_Exercise requirements_
Can you copy the data below word for word, starting at its first line and ending at the line that contains "tap(89, 23)", with both of those lines included?

[START OF Data section]

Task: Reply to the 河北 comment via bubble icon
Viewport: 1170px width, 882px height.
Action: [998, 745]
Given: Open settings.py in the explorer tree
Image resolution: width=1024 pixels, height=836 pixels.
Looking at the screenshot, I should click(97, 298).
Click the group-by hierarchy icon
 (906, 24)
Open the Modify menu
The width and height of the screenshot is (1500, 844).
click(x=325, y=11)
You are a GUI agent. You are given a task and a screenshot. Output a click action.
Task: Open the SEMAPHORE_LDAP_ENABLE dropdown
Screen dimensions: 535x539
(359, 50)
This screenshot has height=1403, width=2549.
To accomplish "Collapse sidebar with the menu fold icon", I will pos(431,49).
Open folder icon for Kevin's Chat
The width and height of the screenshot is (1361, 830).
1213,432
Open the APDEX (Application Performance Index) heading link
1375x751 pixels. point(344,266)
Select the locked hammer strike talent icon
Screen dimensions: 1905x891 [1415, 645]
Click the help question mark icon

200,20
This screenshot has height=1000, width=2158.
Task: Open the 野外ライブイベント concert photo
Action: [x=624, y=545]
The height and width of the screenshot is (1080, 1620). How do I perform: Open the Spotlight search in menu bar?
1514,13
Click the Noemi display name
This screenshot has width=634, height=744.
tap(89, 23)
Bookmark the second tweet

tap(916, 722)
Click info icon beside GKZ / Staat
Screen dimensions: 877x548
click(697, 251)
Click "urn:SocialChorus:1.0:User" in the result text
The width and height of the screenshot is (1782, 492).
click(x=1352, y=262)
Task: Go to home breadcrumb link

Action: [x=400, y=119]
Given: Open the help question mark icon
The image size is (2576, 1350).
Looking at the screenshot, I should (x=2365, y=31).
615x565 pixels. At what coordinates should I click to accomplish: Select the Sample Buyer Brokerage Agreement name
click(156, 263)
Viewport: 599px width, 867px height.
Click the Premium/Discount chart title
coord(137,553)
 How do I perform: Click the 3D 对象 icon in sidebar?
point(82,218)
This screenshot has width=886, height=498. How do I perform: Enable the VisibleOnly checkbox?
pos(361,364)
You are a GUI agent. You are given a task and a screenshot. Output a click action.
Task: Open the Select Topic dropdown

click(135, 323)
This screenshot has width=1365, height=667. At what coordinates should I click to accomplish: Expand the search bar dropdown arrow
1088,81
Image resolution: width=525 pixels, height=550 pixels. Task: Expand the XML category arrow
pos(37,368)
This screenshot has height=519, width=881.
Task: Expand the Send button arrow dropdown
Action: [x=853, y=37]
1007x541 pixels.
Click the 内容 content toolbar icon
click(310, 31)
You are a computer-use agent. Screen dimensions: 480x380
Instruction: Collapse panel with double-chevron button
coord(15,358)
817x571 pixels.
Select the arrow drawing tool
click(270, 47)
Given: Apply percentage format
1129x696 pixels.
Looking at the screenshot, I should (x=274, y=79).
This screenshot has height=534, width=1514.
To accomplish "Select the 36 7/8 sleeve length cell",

[END OF Data section]

_Finished answer_
Task: Reply to the 河北 comment via bubble icon
Viewport: 1170px width, 882px height.
Action: [998, 745]
Given: Open settings.py in the explorer tree
Image resolution: width=1024 pixels, height=836 pixels.
Looking at the screenshot, I should click(97, 298).
Click the group-by hierarchy icon
 (906, 24)
Open the Modify menu
The width and height of the screenshot is (1500, 844).
click(x=325, y=11)
You are a GUI agent. You are given a task and a screenshot. Output a click action.
Task: Open the SEMAPHORE_LDAP_ENABLE dropdown
Screen dimensions: 535x539
(359, 50)
This screenshot has height=1403, width=2549.
To accomplish "Collapse sidebar with the menu fold icon", I will pos(431,49).
Open folder icon for Kevin's Chat
The width and height of the screenshot is (1361, 830).
1213,432
Open the APDEX (Application Performance Index) heading link
1375x751 pixels. point(344,266)
Select the locked hammer strike talent icon
Screen dimensions: 1905x891 [1415, 645]
Click the help question mark icon

200,20
This screenshot has height=1000, width=2158.
Task: Open the 野外ライブイベント concert photo
Action: [x=624, y=545]
The height and width of the screenshot is (1080, 1620). How do I perform: Open the Spotlight search in menu bar?
1514,13
Click the Noemi display name
This screenshot has width=634, height=744.
tap(89, 23)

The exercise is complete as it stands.